Published: 2023-01-21

On Friday, Airbus announced that the Jupiter Icy Moons Explorer (JUICE) interplanetary robotic space station is fully assembled and ready to be sent to the launch site and further into space en route to the moons of Jupiter. The probe weighing 6.2 tons will be launched into space on a European Ariane 5 launch vehicle from the Kourou launch site in French Guiana. The journey to the moons of Jupiter will take about 8 years, and the scientific work will last a little more than 4 years.


Airbus was chosen as the general contractor for the production of JUICE in 2015. For the past year and a half, the JUICE apparatus has been undergoing final assembly and testing in France at the company's enterprise.
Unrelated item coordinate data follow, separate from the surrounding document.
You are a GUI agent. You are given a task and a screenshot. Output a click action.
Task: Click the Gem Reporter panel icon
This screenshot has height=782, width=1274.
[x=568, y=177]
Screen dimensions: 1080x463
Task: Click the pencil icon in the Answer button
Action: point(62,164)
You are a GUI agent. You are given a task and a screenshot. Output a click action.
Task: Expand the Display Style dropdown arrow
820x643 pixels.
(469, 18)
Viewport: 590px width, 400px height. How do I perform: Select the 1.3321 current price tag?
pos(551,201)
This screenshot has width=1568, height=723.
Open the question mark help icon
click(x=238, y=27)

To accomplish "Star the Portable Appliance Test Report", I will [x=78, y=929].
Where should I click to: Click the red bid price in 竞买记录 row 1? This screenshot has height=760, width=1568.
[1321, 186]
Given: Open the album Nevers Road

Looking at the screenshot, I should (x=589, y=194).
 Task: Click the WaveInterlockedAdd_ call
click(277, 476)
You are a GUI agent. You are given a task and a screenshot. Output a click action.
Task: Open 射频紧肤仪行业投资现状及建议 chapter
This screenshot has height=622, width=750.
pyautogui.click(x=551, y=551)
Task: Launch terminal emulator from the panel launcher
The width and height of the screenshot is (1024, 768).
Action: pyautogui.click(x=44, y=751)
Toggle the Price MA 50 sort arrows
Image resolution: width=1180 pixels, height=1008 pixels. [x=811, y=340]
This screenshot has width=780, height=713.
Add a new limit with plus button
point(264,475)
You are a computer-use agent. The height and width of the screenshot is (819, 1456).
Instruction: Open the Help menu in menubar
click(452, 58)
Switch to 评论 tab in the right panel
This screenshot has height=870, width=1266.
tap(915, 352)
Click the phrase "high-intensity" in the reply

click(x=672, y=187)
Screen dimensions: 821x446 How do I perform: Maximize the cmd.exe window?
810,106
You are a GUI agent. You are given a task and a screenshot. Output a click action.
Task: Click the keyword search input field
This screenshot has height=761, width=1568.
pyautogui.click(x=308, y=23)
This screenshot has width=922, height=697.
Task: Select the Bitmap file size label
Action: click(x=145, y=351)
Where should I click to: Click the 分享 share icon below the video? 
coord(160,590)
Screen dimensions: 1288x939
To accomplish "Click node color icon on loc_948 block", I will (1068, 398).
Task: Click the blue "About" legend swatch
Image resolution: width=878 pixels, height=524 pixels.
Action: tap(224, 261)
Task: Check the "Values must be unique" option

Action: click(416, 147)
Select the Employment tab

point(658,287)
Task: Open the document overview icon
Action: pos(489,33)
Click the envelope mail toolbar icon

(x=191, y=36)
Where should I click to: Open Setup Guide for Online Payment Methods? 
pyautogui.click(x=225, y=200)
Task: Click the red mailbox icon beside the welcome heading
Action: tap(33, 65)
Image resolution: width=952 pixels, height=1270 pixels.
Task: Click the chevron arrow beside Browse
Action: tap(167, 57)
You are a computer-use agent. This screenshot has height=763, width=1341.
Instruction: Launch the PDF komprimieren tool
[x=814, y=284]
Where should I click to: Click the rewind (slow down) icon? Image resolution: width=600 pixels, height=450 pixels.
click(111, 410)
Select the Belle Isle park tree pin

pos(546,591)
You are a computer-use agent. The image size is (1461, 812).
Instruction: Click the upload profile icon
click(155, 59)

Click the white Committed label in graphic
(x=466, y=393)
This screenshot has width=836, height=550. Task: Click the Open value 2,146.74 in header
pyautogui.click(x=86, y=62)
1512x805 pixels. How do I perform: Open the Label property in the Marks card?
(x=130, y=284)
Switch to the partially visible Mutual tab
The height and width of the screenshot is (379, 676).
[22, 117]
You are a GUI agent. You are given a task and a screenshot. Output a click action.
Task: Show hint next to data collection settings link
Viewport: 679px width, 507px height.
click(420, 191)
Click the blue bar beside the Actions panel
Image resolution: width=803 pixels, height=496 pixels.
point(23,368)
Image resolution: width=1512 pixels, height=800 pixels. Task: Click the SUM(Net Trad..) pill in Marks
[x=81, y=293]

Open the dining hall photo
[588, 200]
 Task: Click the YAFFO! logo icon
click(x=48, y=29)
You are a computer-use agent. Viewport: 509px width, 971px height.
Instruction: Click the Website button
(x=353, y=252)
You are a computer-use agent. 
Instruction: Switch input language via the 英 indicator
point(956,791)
The final activities included the installation and layout of a huge 100 m2 solar array, which was developed by the German company Azur Space. By the way, about 500 Airbus employees and over 80 companies from all over Europe worked on the probe.


The probe will leave for the spaceport in early February, where it will be installed on one of the latest Ariane 5 rockets. By the end of 2023, flight tests should begin and then regular flights of the new European Ariane 6 launch vehicle. The departure of the JUICE station in April 2023 will be a glorious end to the service European space horse.


The JUICE station should reach the orbit of Jupiter in July 2031 after a series of gravitational maneuvers in the inner solar system. On board the device will be 10 instruments for studying magnetic fields and obtaining other data in the system of Jupiter and its satellites Ganymede, Europa and Callisto, under the ice of which the oceans may be hiding. On-board instruments include cameras, a radar capable of penetrating into and under the ice, sensors for measuring altitude and obtaining other information.


After nearly three and a half years of flying around Ganymede, Europa and Callisto in orbit around Jupiter, in December 2034 the spacecraft will have to enter orbit around Ganymede to get a closer look at the largest moon in the solar system. After completing the mission, which is estimated to cost around 1.5 billion euros ($1.6 billion), JUICE is expected to fall on Ganymede in late 2035, when it runs out of fuel needed to maintain an orbit around the moon.


This will not be the only mission to the Jupiter system of moons in the coming years. In 2024, NASA will launch the Europa Clipper probe to its moon Europa. The station will reach the target a year ahead of the JUICE mission - in 2030. The Europa Clipper instrument will look for signs of possible biological life in Europa's subglacial ocean. The JUICE probe will also deal with this issue, along with a wider range of tasks.